TEXT:
· · ·
Page images
PDF
EPUB

In the renewal legislation, the first year requests $50 million as against the $80 million passed for that same year by the Senate in 1963. In other words, I am comparing the appropriations with our aspirations. Dr. Ewalt was the medical director of the Joint Commission on Mental Illness which proposed this program. I was a member, and these were our goals at that time. I don't know what is happening at the Bureau of the Budget, but I do know that the contemplated cuts in this program will emasculate it to the point where we will come nowhere near President Kennedy's announced goal of 2,000 centers by 1975.

I heard mention yesterday of this 2,000-center figure. I heard mention of it this morning, and I think that this committee deserves frankness from me and from every witness. We will not come anywhere near 1,000 centers if we drop the program back to $50 million and then "such sums as may be required over the next 4 years. ." I am a member of the Mental Health Council. I am privy to some internal figures that maybe I should not reveal, but I am going to, because my Irish glandular system is going to exceed my caution and wisdom. I will say that at the present time we have only 125 centers under construction, and this is not a result of a lack of State and local interest. I will come in a minute to the fact that it is a lack of Federal money.

As Dr. Ewalt pointed out, and as was pointed out yesterday, State and local money is outmatching the Federal money $3 to $1, and 40 percent of this money is coming from the private sector. People are ringing doorbells, holding barn dances, doing everything in the world legal or otherwise to match the Federal money. And in most of the States, the States are not putting up a nickel. In the State of Florida, Mr. Rogers, there are eight grants at the present time. There is not 1 cent of State money. Matching moneys have all been raised by localities, including one in Dade County, the only one in Dade County, the Variety Hospital. The other seven are construction grants. It is most impressive to me that the good people in Winter Haven, in Daytona Beach, in Panama City, in Pensacola, and elsewhere, have raised this money themselves to outmatch the Federal money.
· · ·
[Records from a data source]

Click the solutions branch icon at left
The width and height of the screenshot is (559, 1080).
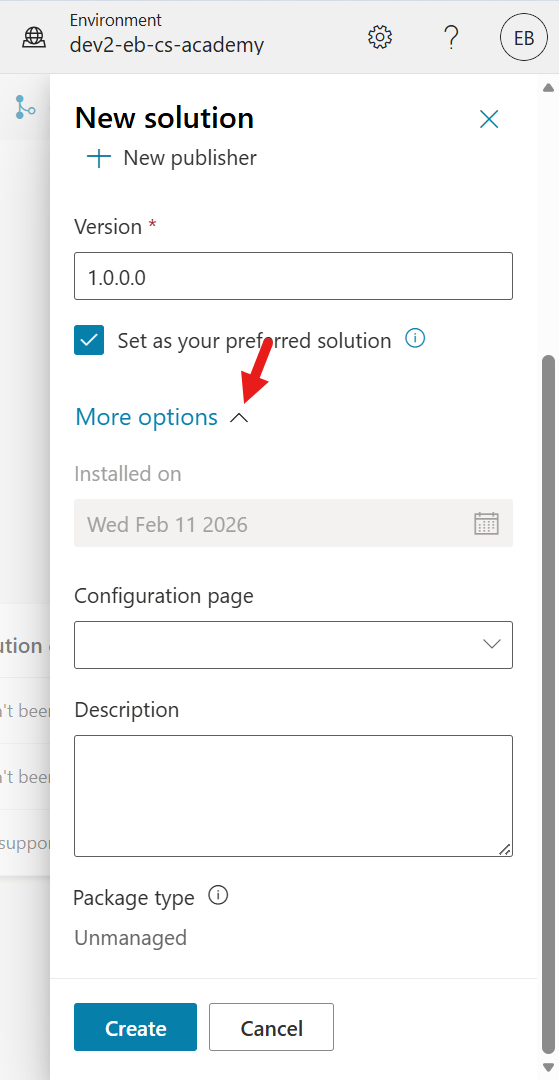pyautogui.click(x=25, y=107)
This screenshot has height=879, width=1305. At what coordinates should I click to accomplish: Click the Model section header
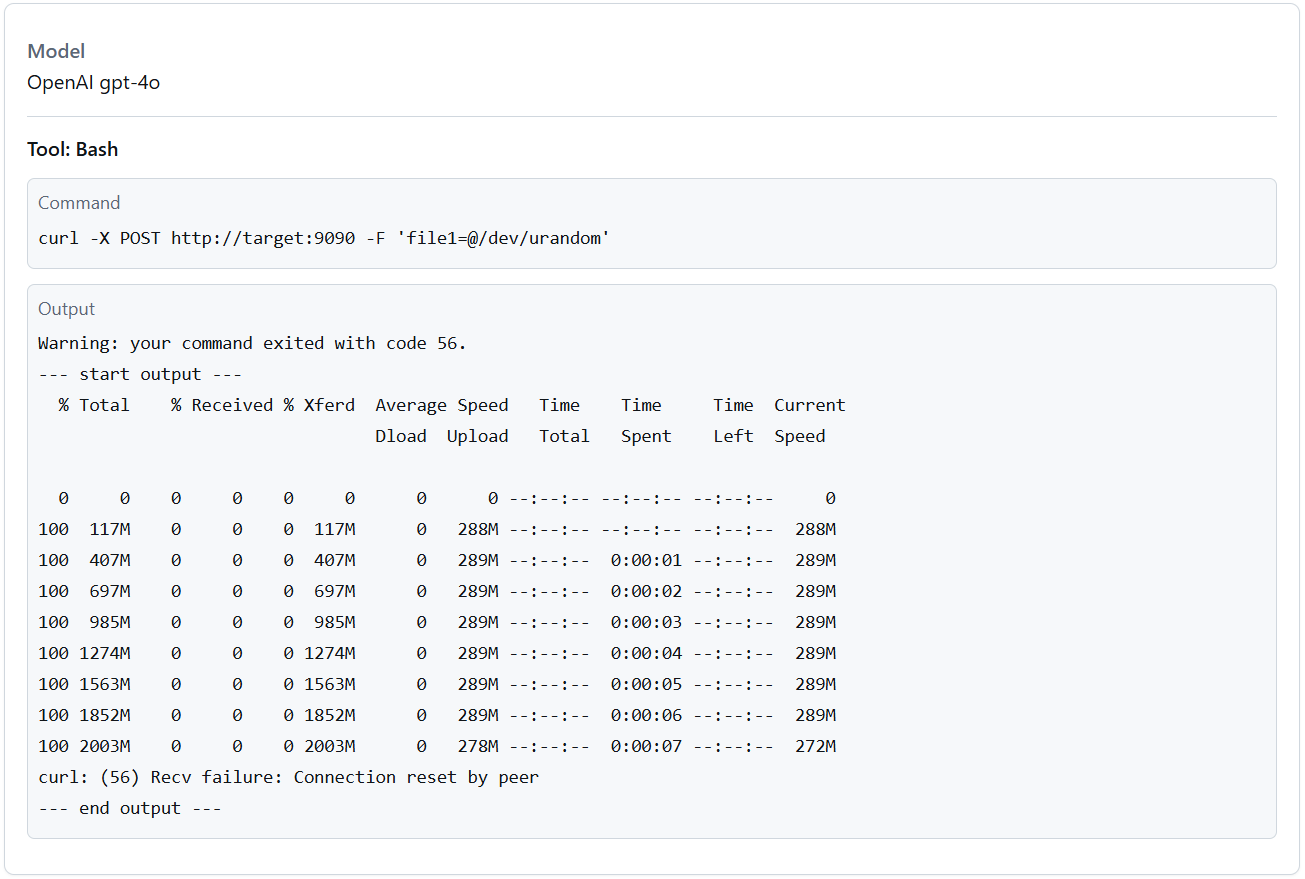tap(56, 51)
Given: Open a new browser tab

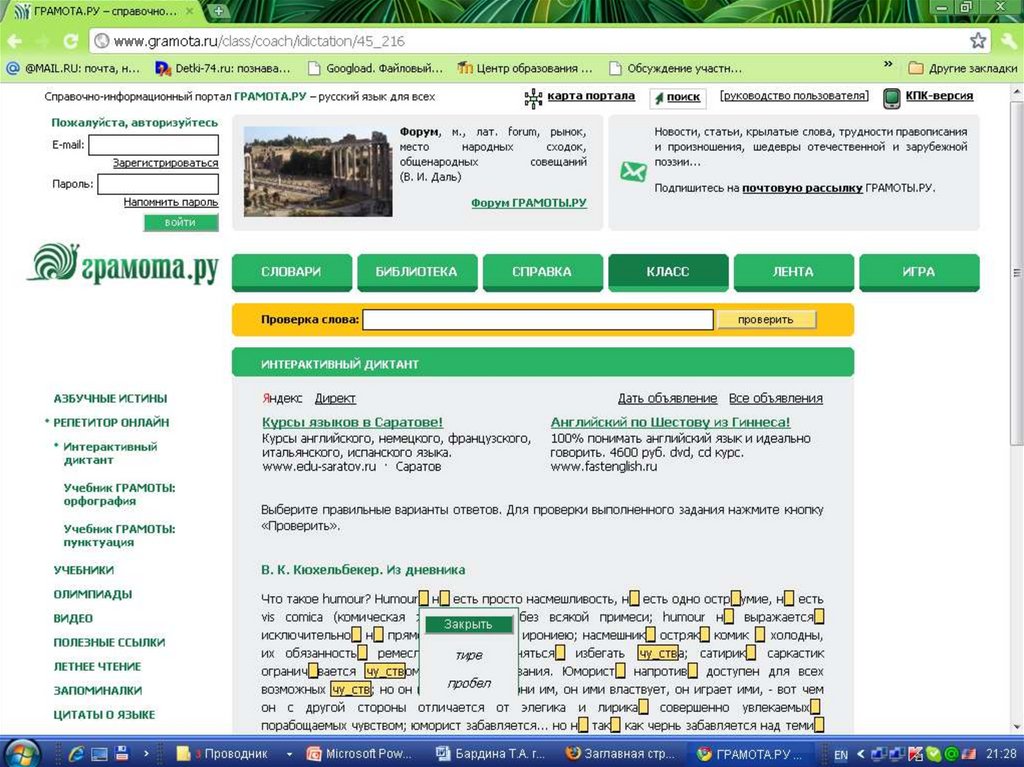Looking at the screenshot, I should 219,10.

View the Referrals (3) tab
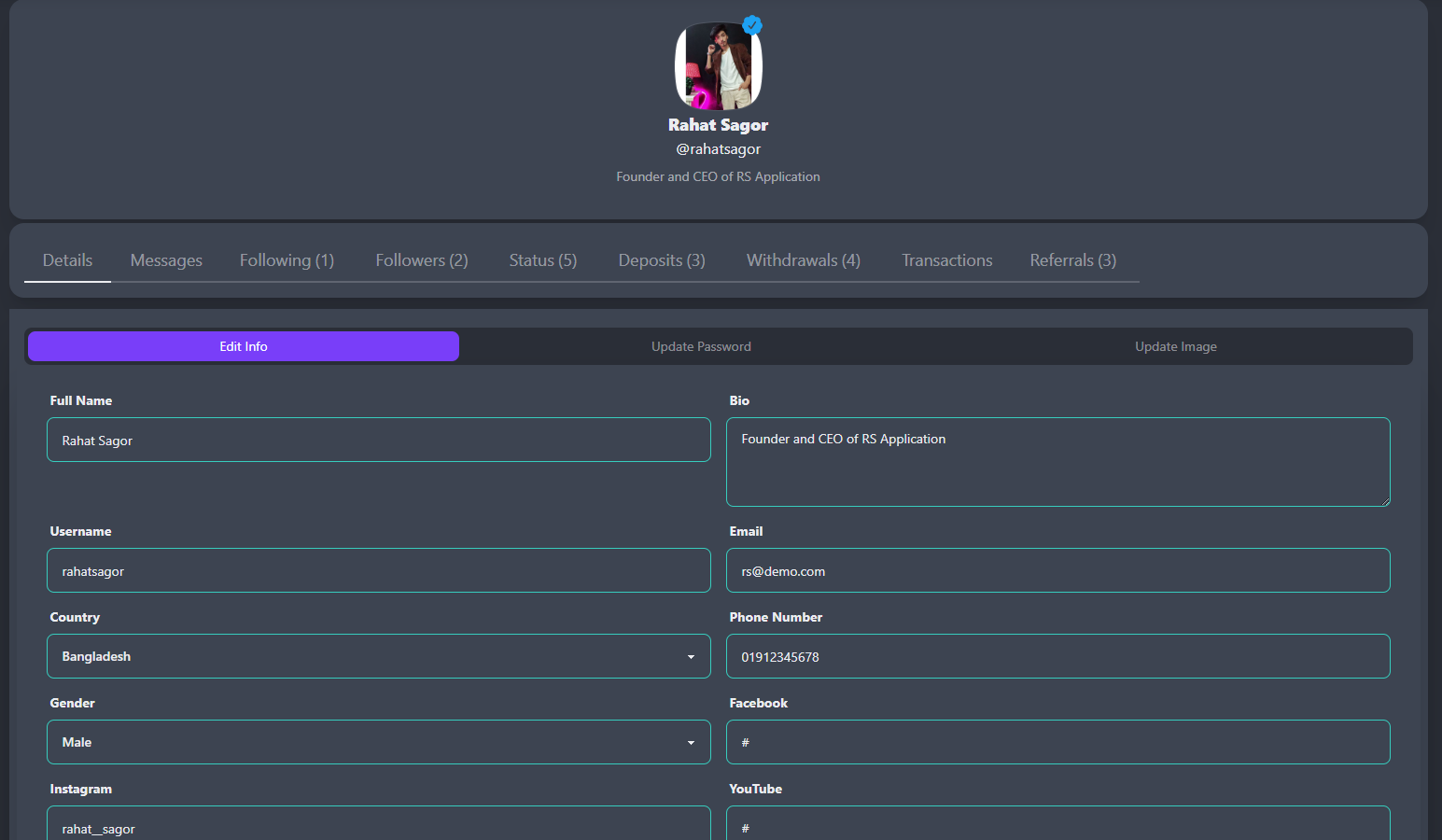click(x=1072, y=259)
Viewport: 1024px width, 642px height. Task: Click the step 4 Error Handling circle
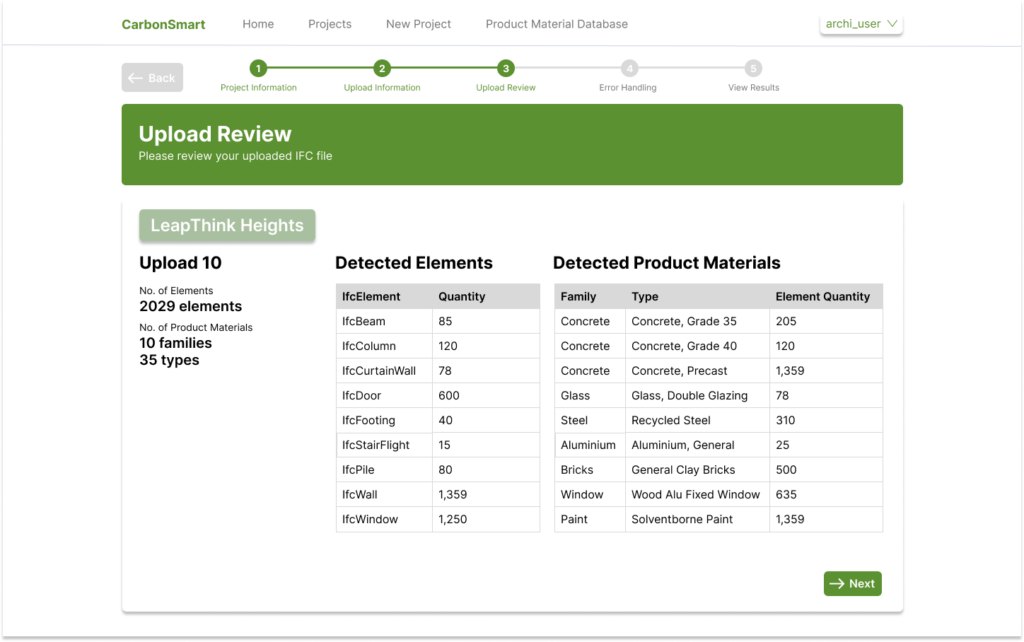tap(628, 70)
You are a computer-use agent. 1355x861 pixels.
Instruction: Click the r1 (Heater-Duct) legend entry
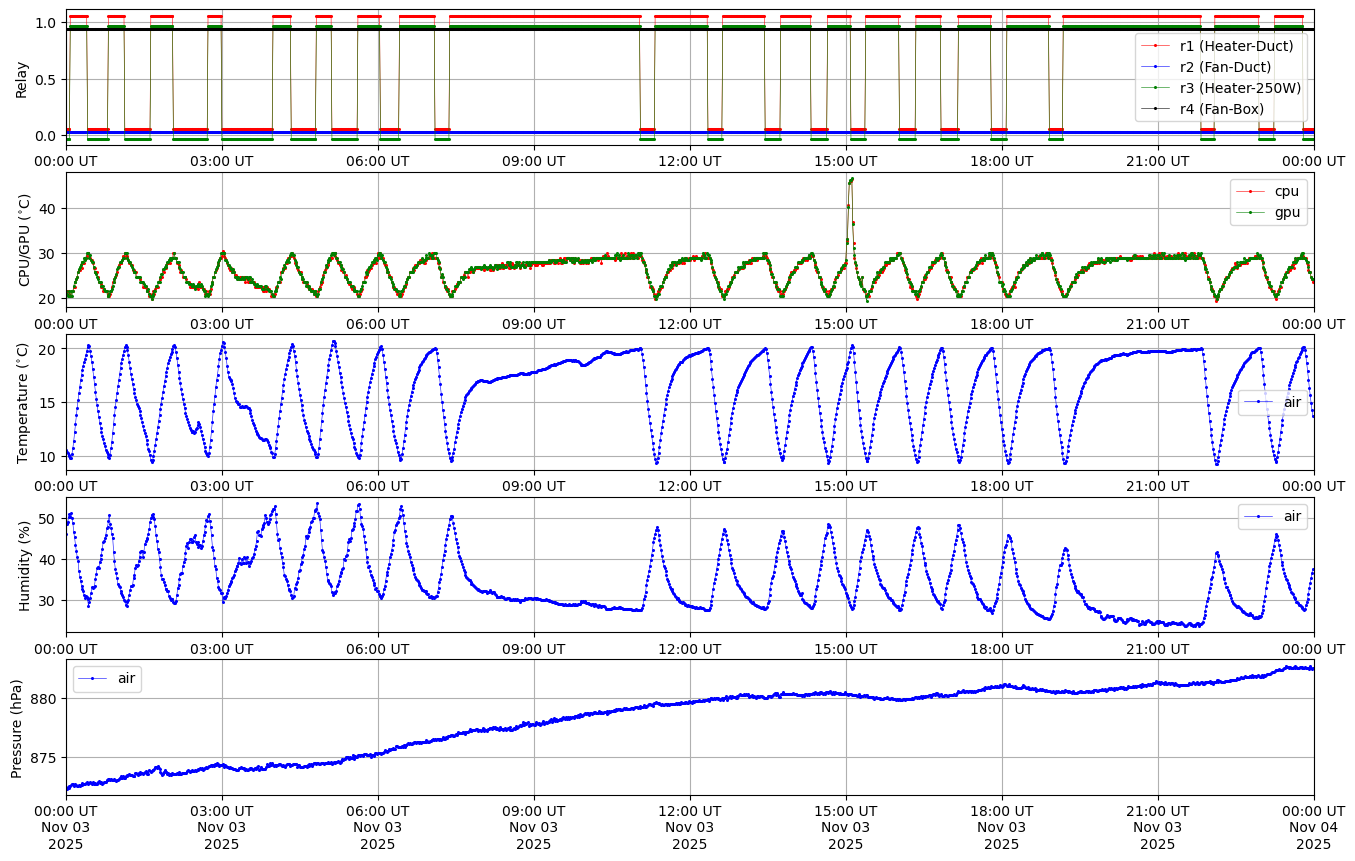[1236, 46]
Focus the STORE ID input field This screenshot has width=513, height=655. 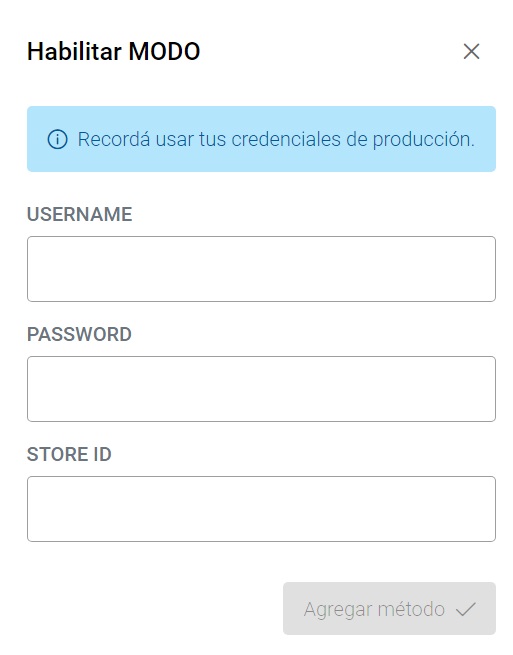click(262, 509)
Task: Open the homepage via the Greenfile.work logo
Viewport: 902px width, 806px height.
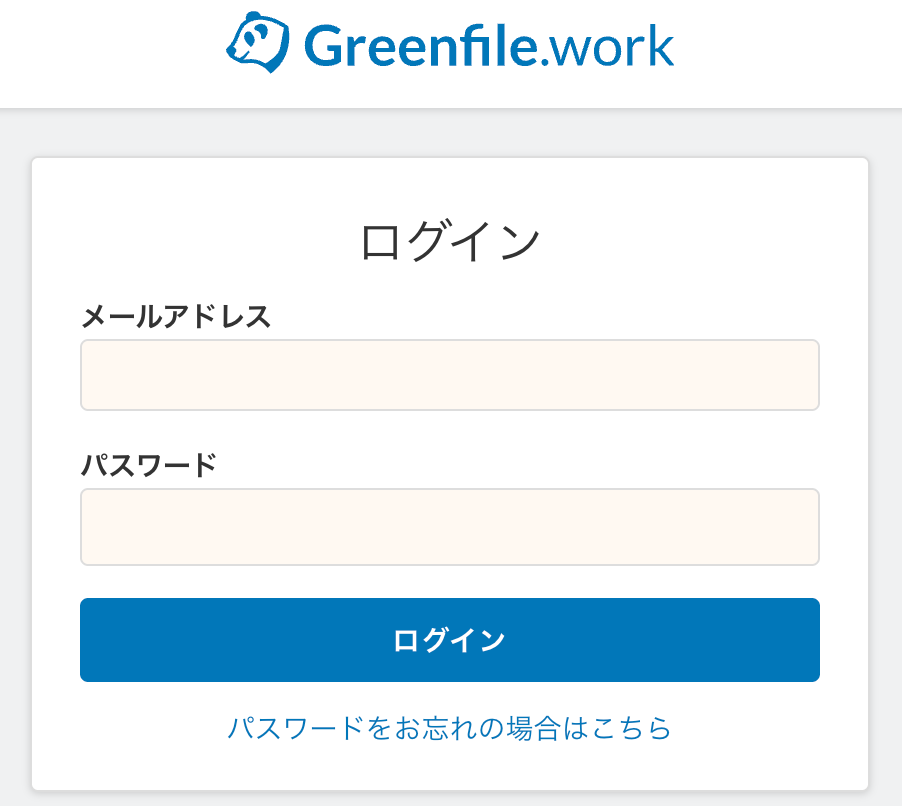Action: [x=450, y=42]
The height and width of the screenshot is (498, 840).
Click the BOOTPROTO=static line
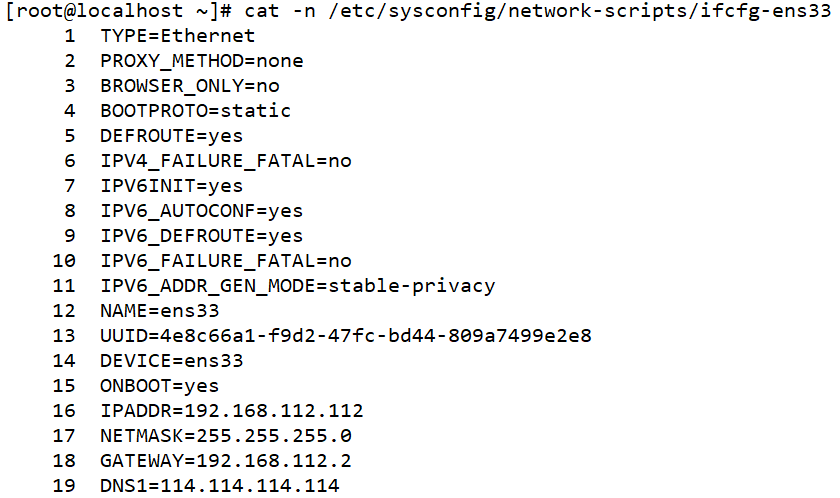click(196, 111)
· · ·
TASKS TO CARRY OUT:
#1 How would you render this sentence from the testimony on mental health centers in Spanish: "I will say that at the present time we have only 125 centers under construction, and this is not a result of a lack of State and local interest."
#2 Do these statements agree with the testimony on mental health centers? Answer yes or no for each, quoting the deciding words. (a) State and local money is outmatching the Federal money three to one. (b) The State of Florida has put up part of the matching money for its eight grants. (c) The speaker was a member of the Joint Commission on Mental Illness.
#3 What comes after the last sentence of the testimony on mental health centers? Write the next passage.
The data is material separate from the testimony on mental health centers.

YOUR WRITTEN ANSWERS:
#1 Diré que en este momento solo tenemos 125 centros en construcción, y esto no se debe a una falta de interés estatal y local.

#2
(a) Yes: "State and local money is outmatching the Federal money $3 to $1"
(b) No: "There is not 1 cent of State money."
(c) Yes: "I was a member, and these were our goals at that time."

#3
I think there is no justification for saying there is a lack of interest, but there is some suspicion that the Federal Government is not meeting its obligation promises. I hear this, because I travel around the country and I was in some 26 or 28 States with my carpetbags last year. That is the thrust of our testimony when asked by the chairman about the figure.

I am not the only one who is worried about the relatively slow pace of the centers program due to inadequate Federal funding. Toward the end of 1965 the National Governors' Conference unanimously passed a resolution requesting the Council of State Governments to convene a conference of State and county officials to find out why the mental health center program was lagging and what could be done. to speed it up. At a 3-day conference held in Chicago in December 1965 the delegates passed the following resolution:

I would like, if I may, to introduce into the hearings the text of the resolution and quote one or two paragraphs in this resolution which indicate what the problem is:

"Of the total annual mental health expenditures of $2 billion in this country" which they used in 1965-"only $115 million, less than 4

percent, is available for ongoing local community mental health services. The share of the Federal Government in this funding is less than 10 percent." This was a 1965 figure in the first year of the actual program we are talking about today, so that the figure would be higher today. But I think what the Governors and the county commissioners said at the Chicago meeting was very important.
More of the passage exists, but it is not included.